### Record list

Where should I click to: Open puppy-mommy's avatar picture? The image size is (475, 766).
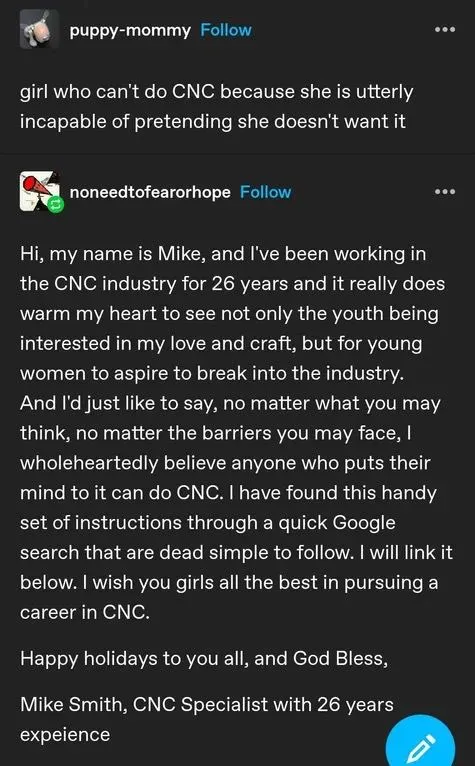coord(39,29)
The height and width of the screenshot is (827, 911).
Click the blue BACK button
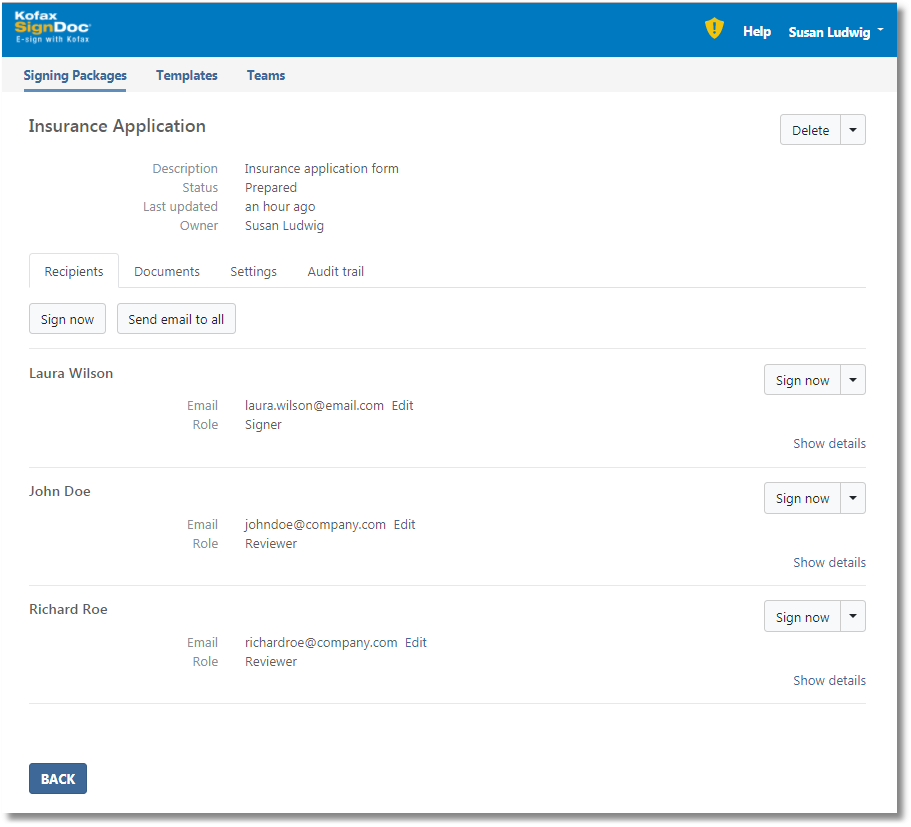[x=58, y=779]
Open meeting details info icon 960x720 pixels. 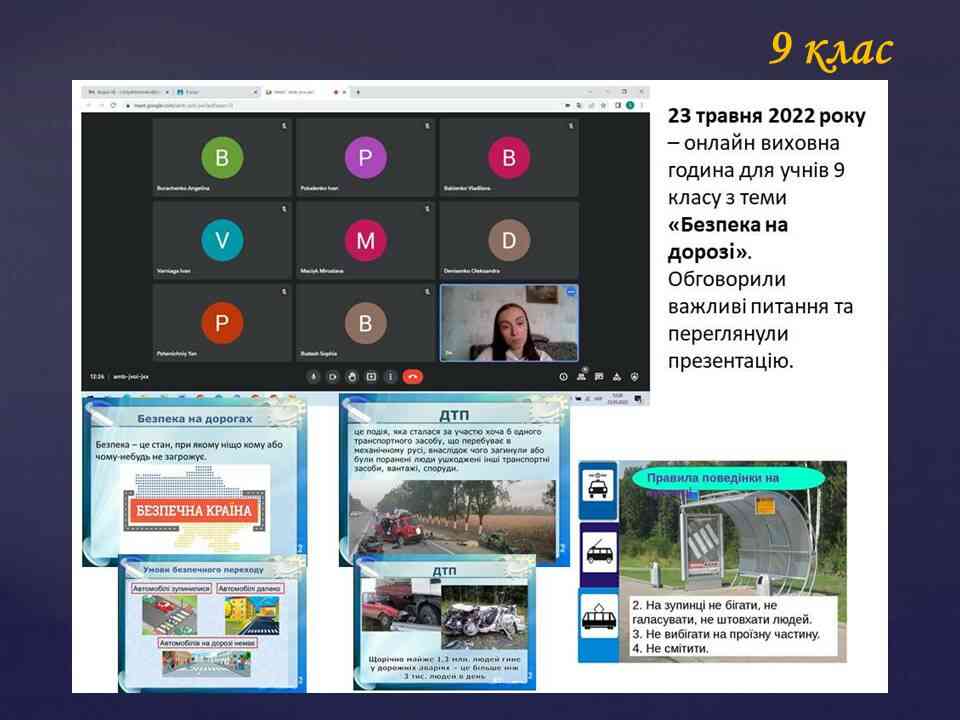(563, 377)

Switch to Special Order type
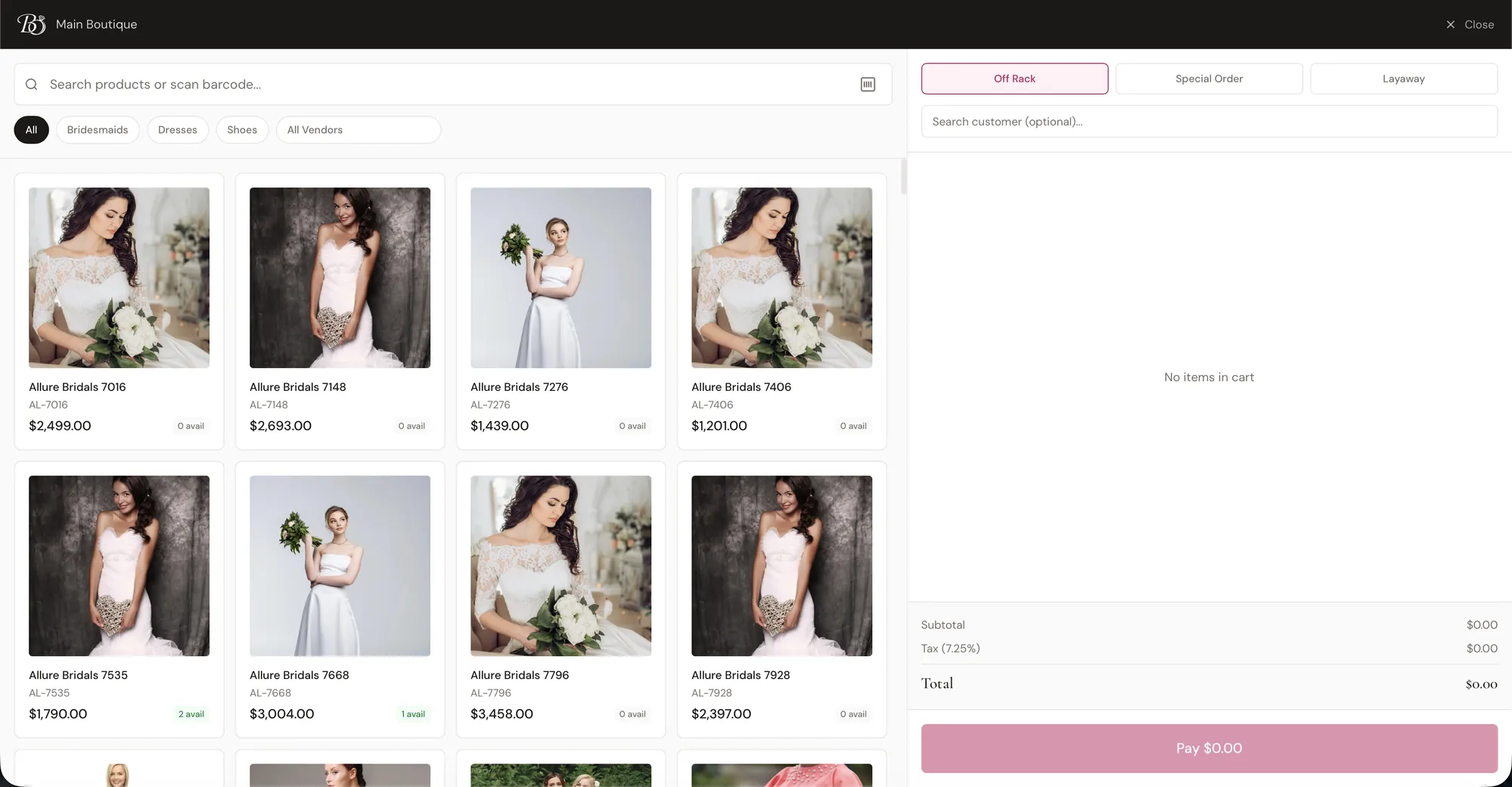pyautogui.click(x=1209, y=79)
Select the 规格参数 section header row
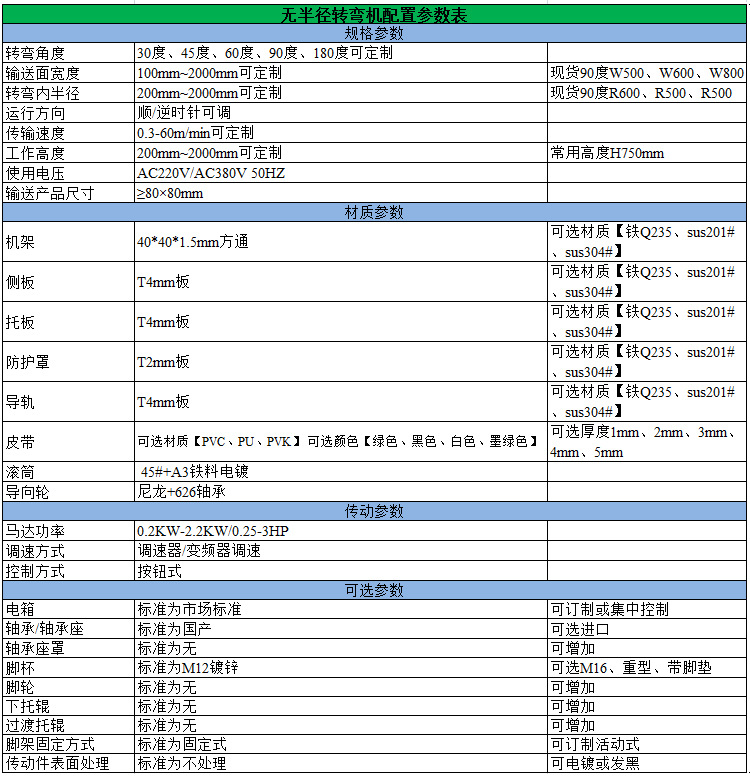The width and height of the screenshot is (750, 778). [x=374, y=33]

### Exercise aim
Reproduce the listing word for word, starting at the line that contains "Switch to Special Order type" and ending at the last line of the listing, with the pictures left out.

### Full solution
Switch to Special Order type
pyautogui.click(x=1209, y=79)
Select the 规格参数 section header row
The width and height of the screenshot is (750, 778). [x=374, y=33]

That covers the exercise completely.